Kansas liquor enforcement tax collections are available in an interactive visualization here.
- “Liquor Enforcement or Sales Tax. The second level of taxation is the enforcement or sales tax, which is imposed on the gross receipts from the sale of liquor or CMB to consumers by retail liquor dealers and grocery and convenience stores; and to clubs, drinking establishments, and caterers by distributors.”
Also: “Enforcement. Enforcement tax is an in-lieu-of sales tax imposed at the rate of 8 percent on the gross receipts of the sale of liquor to consumers and on the gross receipts from the sale of liquor and CMB to clubs, drinking establishments, and caterers by distributors.
A consumer purchasing a $10 bottle of wine at a liquor store is going to pay 80 cents in enforcement tax.

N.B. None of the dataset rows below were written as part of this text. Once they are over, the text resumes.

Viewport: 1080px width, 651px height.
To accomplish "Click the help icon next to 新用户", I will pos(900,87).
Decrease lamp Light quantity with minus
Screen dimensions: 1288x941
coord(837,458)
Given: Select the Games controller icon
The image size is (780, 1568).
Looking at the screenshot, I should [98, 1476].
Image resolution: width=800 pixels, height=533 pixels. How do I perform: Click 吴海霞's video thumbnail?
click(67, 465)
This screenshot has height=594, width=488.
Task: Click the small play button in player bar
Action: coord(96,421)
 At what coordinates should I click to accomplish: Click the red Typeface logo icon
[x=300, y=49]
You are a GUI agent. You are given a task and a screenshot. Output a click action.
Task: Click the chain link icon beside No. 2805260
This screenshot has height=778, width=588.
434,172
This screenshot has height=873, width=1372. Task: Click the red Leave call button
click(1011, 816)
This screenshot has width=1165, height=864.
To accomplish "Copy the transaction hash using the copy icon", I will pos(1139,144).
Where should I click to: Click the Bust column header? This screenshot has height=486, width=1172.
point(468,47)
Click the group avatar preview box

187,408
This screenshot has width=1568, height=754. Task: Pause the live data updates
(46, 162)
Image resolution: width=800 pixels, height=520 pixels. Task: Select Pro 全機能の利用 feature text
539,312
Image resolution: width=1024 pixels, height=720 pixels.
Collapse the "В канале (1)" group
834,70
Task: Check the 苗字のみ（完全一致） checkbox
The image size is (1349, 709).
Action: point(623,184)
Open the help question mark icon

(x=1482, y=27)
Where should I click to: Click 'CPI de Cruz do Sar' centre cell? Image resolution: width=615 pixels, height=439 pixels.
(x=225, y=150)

The club owner buying the case of light wine (who already had paid the 30 cents per gallon gallonage tax as part of his acquisition cost) also now would pay the 8 percent enforcement tax.”
Kansas Legislative Research Department. Kansas Legislator Briefing Book 2017. Available at http://www.kslegresearch.org/KLRD-web/Publications/BriefingBook/2017Briefs/J-4-LiquorTaxes.pdf. ↩
- Kansas Wine & Spirits Wholesalers Association. A Brief Review of Alcoholic Beverages in Kansas. Available at http://www.kwswa.org/KSBeverageAlcoholHistory.pdf. ↩
Would it not have been better and more accurate to look at the 10% liquor drink tax that is charged when a drink is actually purchased by a consumer from the on-premise licensee?
Liquor enforcement tax is collected by Liquor retailers, not Grocery and Convenience Stores, they sell CMB or 3.2 beer which is subject to Sales tax.